Week Fifteen. Hitching Through The Mountains.
The morning after the full moon I set off with an energetic French boy called Max. We had met a few days earlier and got to talking about how we were both craving some solitude and adventure. When we realised we wanted to travel a similar way we decided to set off together for the first couple of days.
So early in the morning we walked along the seaside road. Our destination was the town on Ella, up in the mountains, surrounded by tea plantations. The way there was by bus, around a five hour journey, but it was adventure we craved and so we decided in the early morning light to stick our thumbs out and see how far we could get jut hitching a ride.
Hitch hiking is still a fairly new concept to the Sri Lankans most people didn’t understand what we were trying to do, but as the day went on it got easier and easier to convince people to let us ride in the back of their trucks, tractor or the occasional car.
The feeling of sitting in the back tray of a truck with nothing but sky and mountains surrounding you is near indescribable. On the road I felt a freedom I had not felt in so long and there was grin spread permanently across my face.
Being out on the road felt like home. At every new stop Max and I would consult the map, each time there was a quicker road to get where we were going and each time we choose the longer route. Instead of 5 hours our journey took us one and a half days that felt more like weeks.
Taking the long way meant getting to experience a side of this beautiful country that I would otherwise see. Cruising through tiny villages that hardly ever saw westerners, watching them laugh at us with our back packs lounging in the back of trucks and tractor tailors on top of tea bags and piles of wood.
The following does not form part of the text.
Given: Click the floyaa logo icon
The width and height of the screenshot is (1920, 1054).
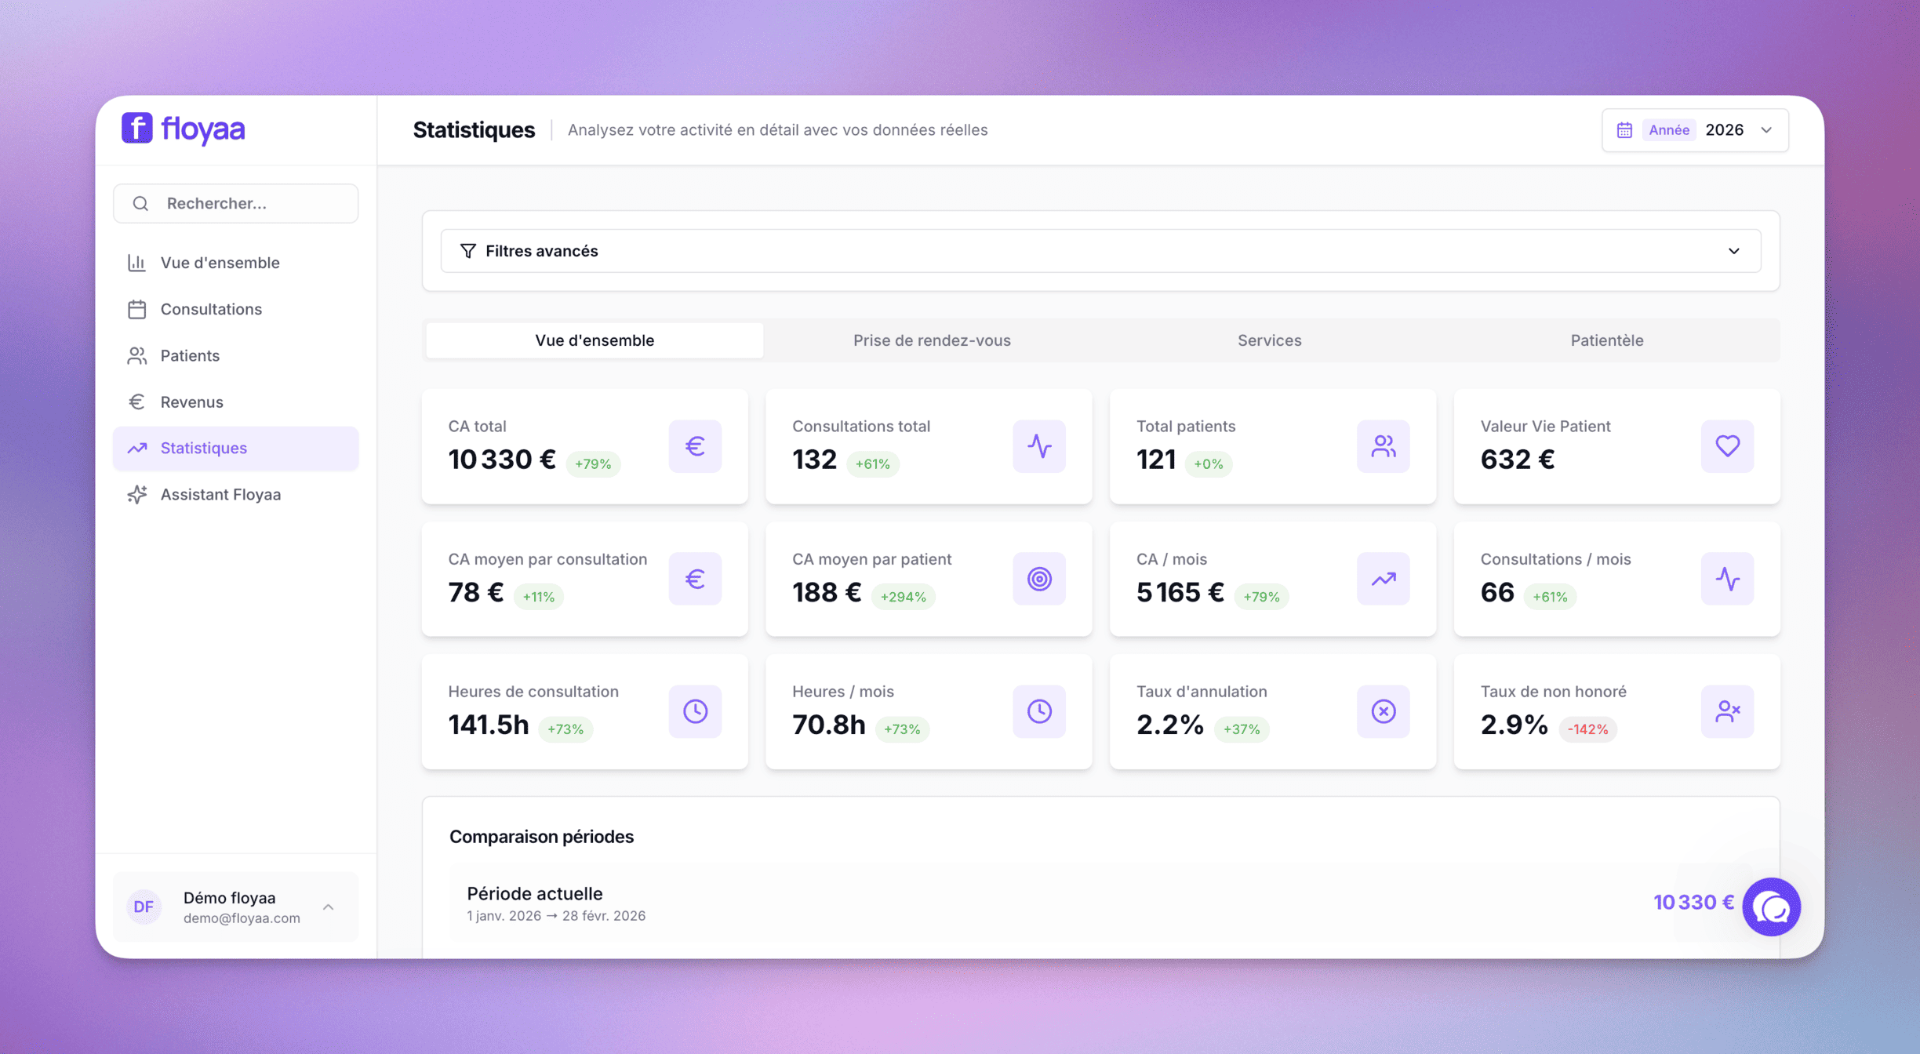Looking at the screenshot, I should click(x=137, y=129).
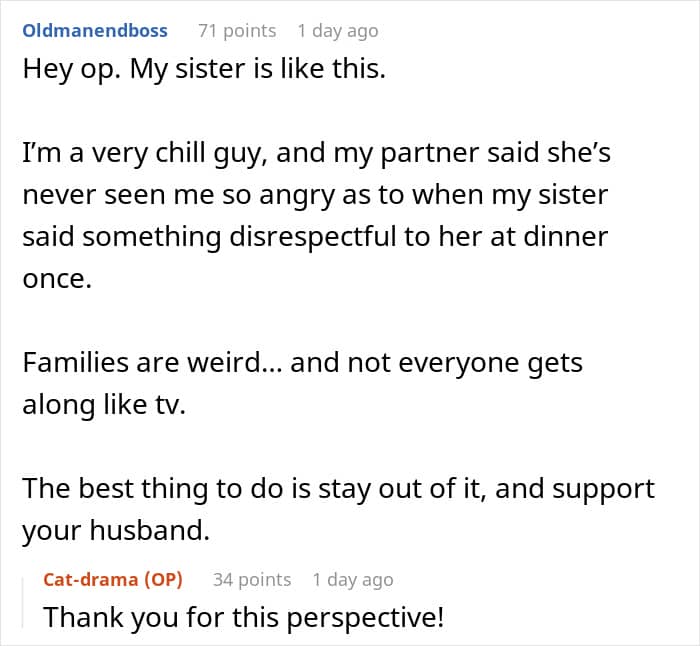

There was such a beautiful openness and honesty to the people we met and shared rides with a willingness to connect and it was that connection with their undisturbed culture that I was craving.
We met farmers and workers, a furniture salesmen, a tea plantation owner, so passionate about keeping good tea in Sri Lanka, A government/mafia man who we stopped with for an hour to drink coconuts while he showed us pictures of himself at his office and drove us to see the billboard with his face plastered upon it.
We got turned away by a monk for a place to sleep and so continued on into the night, making friends with some men a a town who lead us to the creepiest hotel I’ve ever spent the night in. I could write pages and pages of every adventure but instead i have just filmed as much of it as I could.
There is really nothing quite like heading into the unknown and seeing where the wind (or some crazy Sri Lankans) will take you.